Fischer has made many controversial statements in the past regarding homosexuality and Islam. He has also publicly denounced Mormonism, saying it is not a genuine Christian faith.
The governor’s family has deep roots within the Church of Jesus Christ of Latter-day Saints and said that Fischer’s statements often “cross the line.” Romney never mentioned Fischer by name, however, and just referred to him as “one of the speakers who will follow me today.” Later, Romney’s campaign confirmed that the remarks were directed toward Fischer.
“The blessings of faith carry the responsibility of civil and respectful debate,” he added. "The task before us is to focus on the conservative beliefs and the values that unite us; let no agenda narrow our vision or drive us apart.”
Fischer has made his controversial beliefs known that he disapproves of the Mormon and Muslim faiths. Because Mormons and Muslims have "a completely different definition of who Christ is" than the founding fathers did, they do not deserve the protections provided by the First Amendment, he has said.
When Fischer took the stage Saturday morning, he did not condemn the Mormon faith by name. Instead, he said that the next president "needs to be a man of sincere, authentic, genuine Christian faith."

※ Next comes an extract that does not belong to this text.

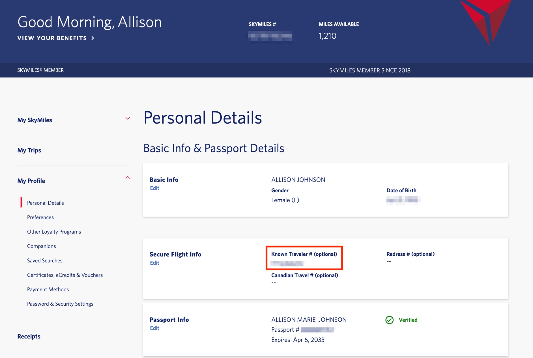The width and height of the screenshot is (533, 358).
Task: Open the Receipts section
Action: click(29, 336)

"We need a president who believes in the same Creator as who the founders believed," he added.
Fischer was not the only speaker at the Values Voter Summit that took a swing at the governor’s Mormon faith.
On Friday, Texas megachurch pastor Robert Jeffress called Mormonism a “cult” as he introduced Texas Gov. Rick Perry to the stage. Perry graciously thanked Jeffress for the introduction, making no condemnation of the pastor’s controversial remark.
Many people expected Romney to address Jeffress’ comments on Saturday but the Massachusetts governor made no mention of it. Instead, radio host Bill Bennett, who introduced Romney to the stage, gave his two cents worth by calling the pastor’s comments an example of “bigotry.”
"Do not give voice to bigotry," Bennett said, condemning Jeffress. "You stepped on and obscured the words of Perry and Santorum and Cain and Bachmann and everyone else who has spoken here. You did Rick Perry no good sir, in what you had to say."
Romney came on stage directly after Bennett, looking pleased with what was said. He told the crowd that Bennett "hit it out of the park."